Before we start writing code we must to reference NEST in our project, that of making libraries accessible to the solution.

Referencing NEST

First we need to download the .NET client for Elasticsearch which is NEST. To reference NEST within our project,that is make its libraries accessible to the solution, use the Nuget Package Manager Console Window to run the below command to install the NEST client

  • PM> Install-Package NEST

When finished, we will see project References included the references those related to NEST.

We are now ready to use the Elasticsearch NEST client regarding the development of our CRUD.

Connection String Setup

Connection To Elasticsearch can be done in two way:

  • Single node connection
  • Multiple node connection for fail over (Cluster address)

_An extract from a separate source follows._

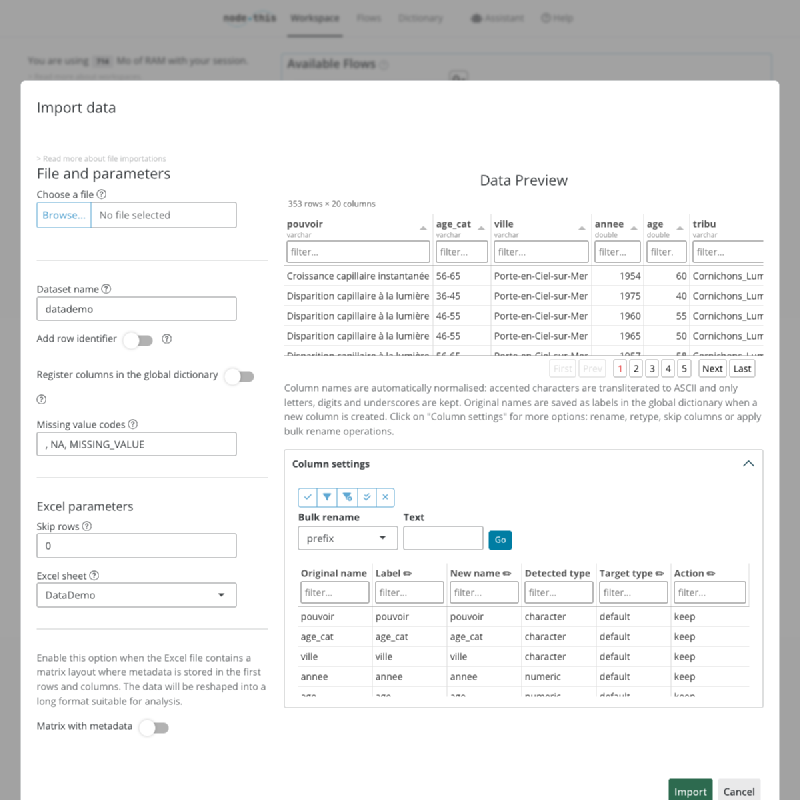
Task: Enable Register columns in the global dictionary
Action: point(240,377)
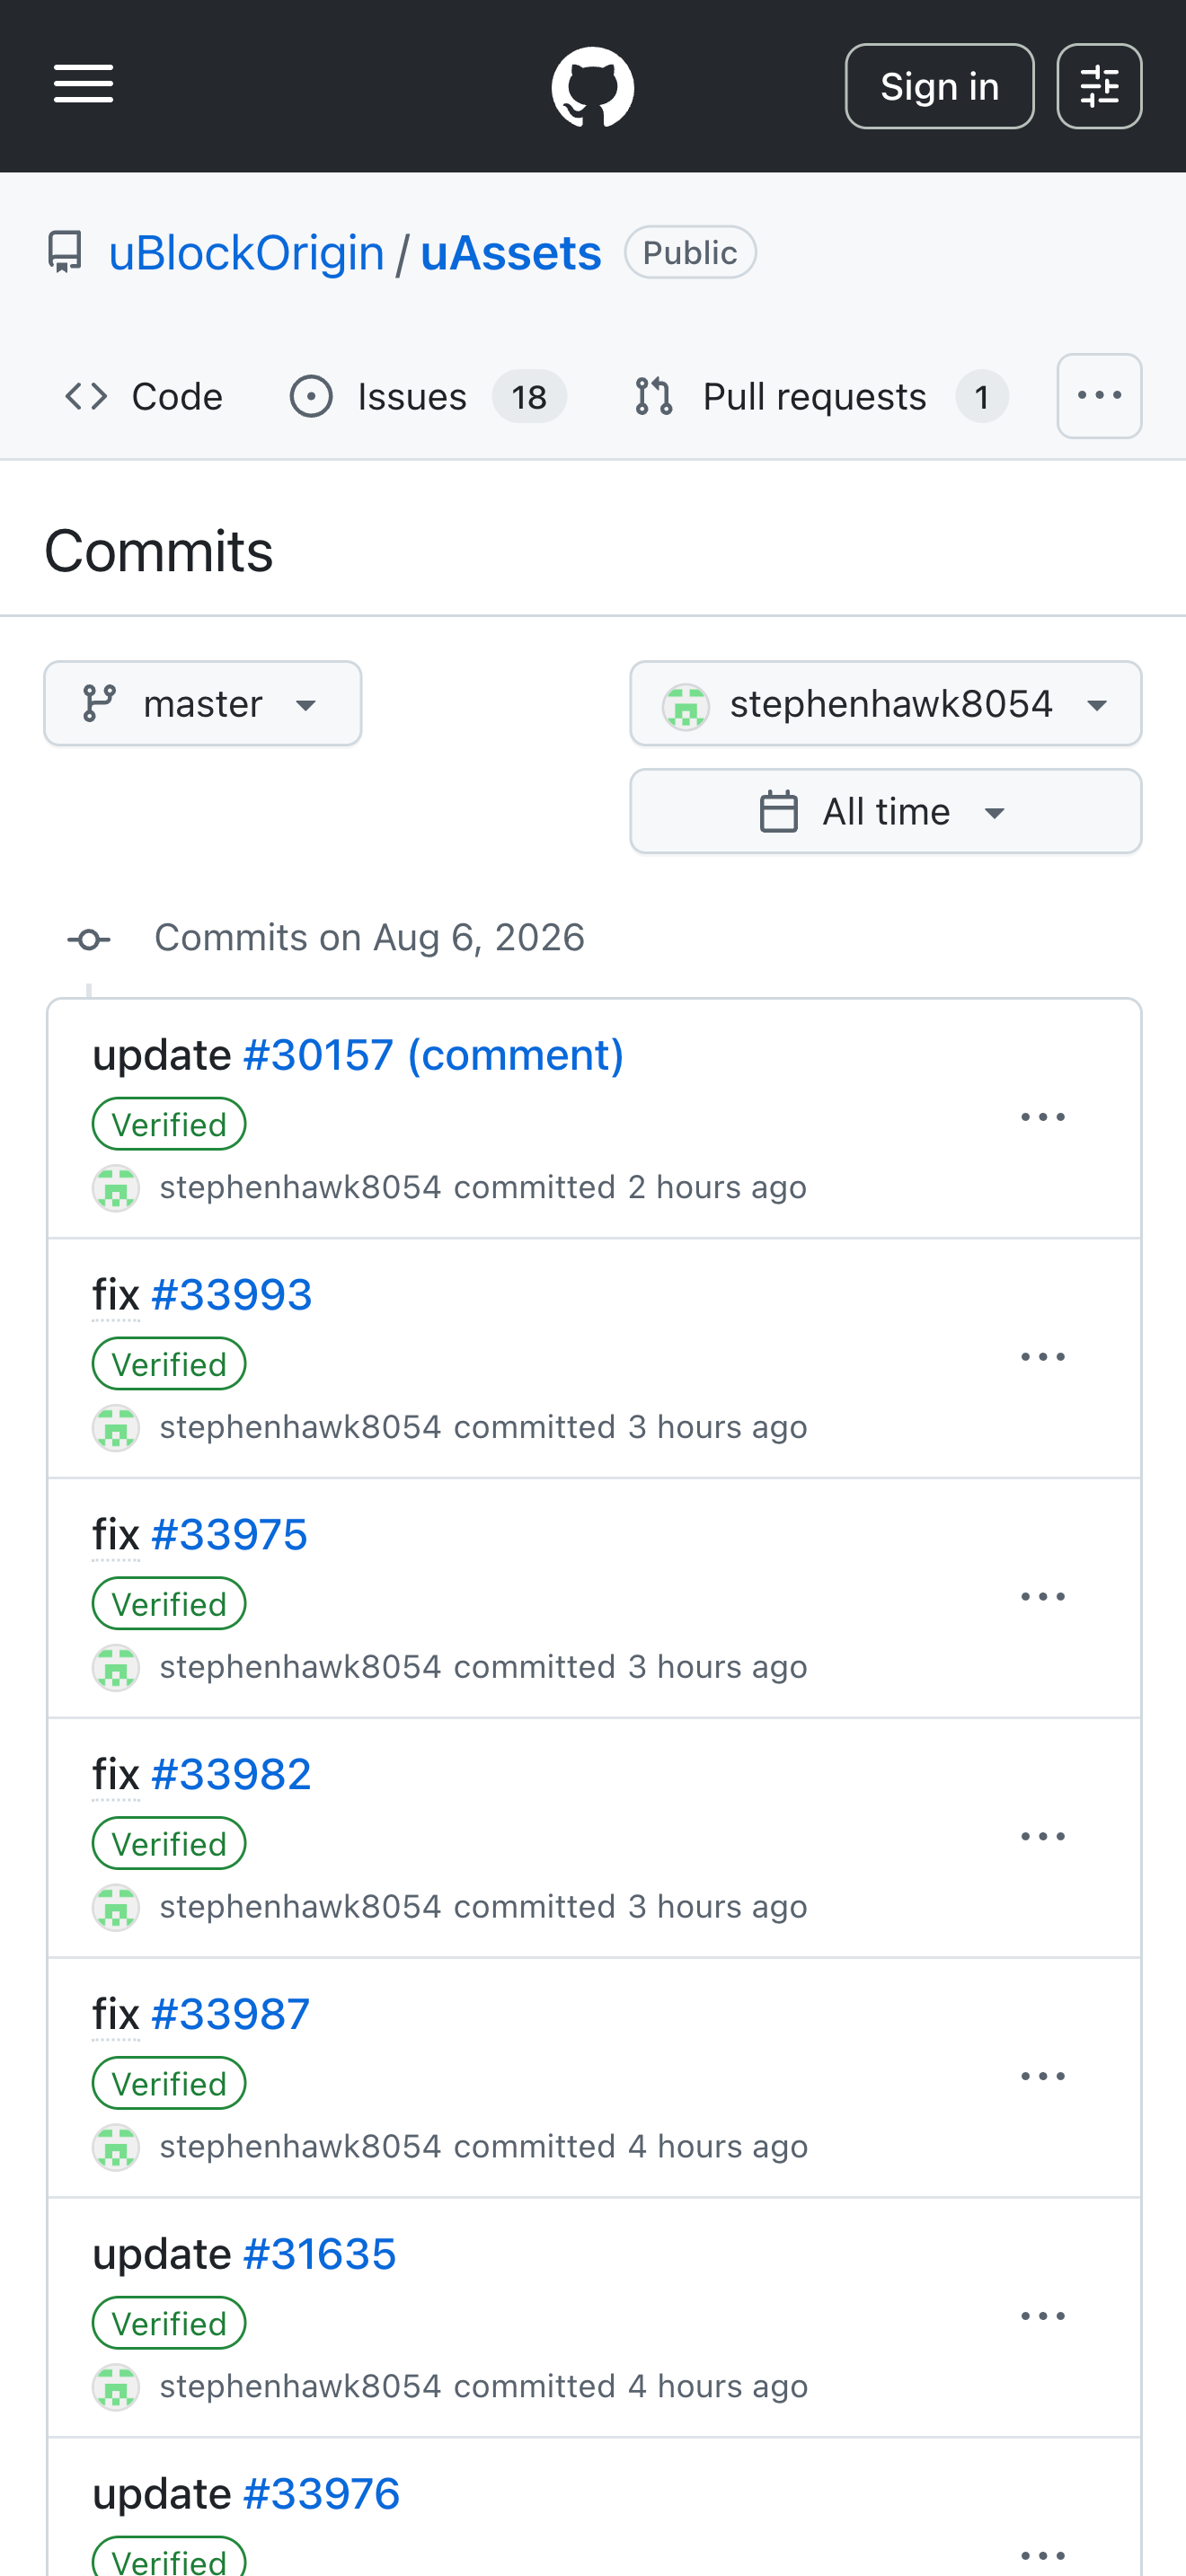Open more repository navigation tabs ellipsis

See the below code. Here you can see that code for both single and multiple node are written. (Note: Here we put connection string in a separate class "ConnectionToES.cs" and made that class as NEST's ElasticClient typed so that we can access endpoints available in Elasticsearch in other class file.)

public static  ElasticClient EsClient()
{
    ConnectionSettings connectionSettings;
    ElasticClient elasticClient;
    StaticConnectionPool connectionPool;
 
    //Connection string for Elasticsearch
    /*connectionSettings = new ConnectionSettings(new Uri("http://localhost:9200/")); //local PC
    elasticClient = new ElasticClient(connectionSettings);*/
 
    //Multiple node for fail over (cluster addresses)
    var nodes = new  Uri[]
    {
        new Uri("http://localhost:9200/"),
        //new Uri("Add server 2 address")   //Add cluster addresses here
        //new Uri("Add server 3 address")
    };
 
    connectionPool = new  StaticConnectionPool(nodes);
    connectionSettings = new  ConnectionSettings(connectionPool);
    elasticClient = new  ElasticClient(connectionSettings);
 
    return elasticClient;
}

For our demonstration in this project we are using Multiple node connection code block. (Note: User can change to single node connection string. Just comment one part and uncomment the other)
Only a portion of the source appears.